Try it:
Exactly as they appear, set down all the lines of the material.

Data shown:
- - -

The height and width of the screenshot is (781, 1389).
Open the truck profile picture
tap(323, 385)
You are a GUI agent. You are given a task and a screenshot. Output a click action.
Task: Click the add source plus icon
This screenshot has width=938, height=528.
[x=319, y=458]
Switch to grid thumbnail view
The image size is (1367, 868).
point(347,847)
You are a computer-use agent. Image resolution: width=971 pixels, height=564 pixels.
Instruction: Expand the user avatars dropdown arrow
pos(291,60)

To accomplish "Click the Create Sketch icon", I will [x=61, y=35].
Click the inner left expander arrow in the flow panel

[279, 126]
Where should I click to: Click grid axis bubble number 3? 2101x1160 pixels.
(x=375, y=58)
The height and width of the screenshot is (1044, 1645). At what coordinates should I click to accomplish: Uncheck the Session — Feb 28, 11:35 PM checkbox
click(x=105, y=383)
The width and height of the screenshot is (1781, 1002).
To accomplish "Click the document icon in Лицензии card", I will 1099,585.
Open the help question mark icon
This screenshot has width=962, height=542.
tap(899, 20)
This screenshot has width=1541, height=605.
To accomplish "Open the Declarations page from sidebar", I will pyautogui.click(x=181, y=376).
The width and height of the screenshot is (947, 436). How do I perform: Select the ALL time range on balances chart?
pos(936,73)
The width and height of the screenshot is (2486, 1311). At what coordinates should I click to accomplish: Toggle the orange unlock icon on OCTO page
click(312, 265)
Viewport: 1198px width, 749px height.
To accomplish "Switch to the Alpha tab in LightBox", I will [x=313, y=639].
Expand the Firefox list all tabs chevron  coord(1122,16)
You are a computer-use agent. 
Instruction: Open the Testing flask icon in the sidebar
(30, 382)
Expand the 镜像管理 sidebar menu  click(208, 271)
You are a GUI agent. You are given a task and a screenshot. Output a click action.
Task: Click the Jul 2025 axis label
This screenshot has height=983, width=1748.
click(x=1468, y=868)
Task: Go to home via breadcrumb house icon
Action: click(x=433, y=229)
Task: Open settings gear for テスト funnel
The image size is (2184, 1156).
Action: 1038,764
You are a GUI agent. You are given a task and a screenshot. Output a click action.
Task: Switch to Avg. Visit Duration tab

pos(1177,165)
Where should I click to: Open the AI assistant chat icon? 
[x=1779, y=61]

- - -

Response below:
The height and width of the screenshot is (781, 1389).
Open the truck profile picture
tap(323, 385)
You are a GUI agent. You are given a task and a screenshot. Output a click action.
Task: Click the add source plus icon
This screenshot has width=938, height=528.
[x=319, y=458]
Switch to grid thumbnail view
The image size is (1367, 868).
point(347,847)
You are a computer-use agent. Image resolution: width=971 pixels, height=564 pixels.
Instruction: Expand the user avatars dropdown arrow
pos(291,60)

To accomplish "Click the Create Sketch icon", I will [x=61, y=35].
Click the inner left expander arrow in the flow panel

[279, 126]
Where should I click to: Click grid axis bubble number 3? 2101x1160 pixels.
(x=375, y=58)
The height and width of the screenshot is (1044, 1645). At what coordinates should I click to accomplish: Uncheck the Session — Feb 28, 11:35 PM checkbox
click(x=105, y=383)
The width and height of the screenshot is (1781, 1002).
To accomplish "Click the document icon in Лицензии card", I will 1099,585.
Open the help question mark icon
This screenshot has width=962, height=542.
tap(899, 20)
This screenshot has width=1541, height=605.
To accomplish "Open the Declarations page from sidebar", I will pyautogui.click(x=181, y=376).
The width and height of the screenshot is (947, 436). How do I perform: Select the ALL time range on balances chart?
pos(936,73)
The width and height of the screenshot is (2486, 1311). At what coordinates should I click to accomplish: Toggle the orange unlock icon on OCTO page
click(312, 265)
Viewport: 1198px width, 749px height.
To accomplish "Switch to the Alpha tab in LightBox", I will [x=313, y=639].
Expand the Firefox list all tabs chevron  coord(1122,16)
You are a computer-use agent. 
Instruction: Open the Testing flask icon in the sidebar
(30, 382)
Expand the 镜像管理 sidebar menu  click(208, 271)
You are a GUI agent. You are given a task and a screenshot. Output a click action.
Task: Click the Jul 2025 axis label
This screenshot has height=983, width=1748.
click(x=1468, y=868)
Task: Go to home via breadcrumb house icon
Action: click(x=433, y=229)
Task: Open settings gear for テスト funnel
The image size is (2184, 1156).
Action: 1038,764
You are a GUI agent. You are given a task and a screenshot. Output a click action.
Task: Switch to Avg. Visit Duration tab

pos(1177,165)
Where should I click to: Open the AI assistant chat icon? 
[x=1779, y=61]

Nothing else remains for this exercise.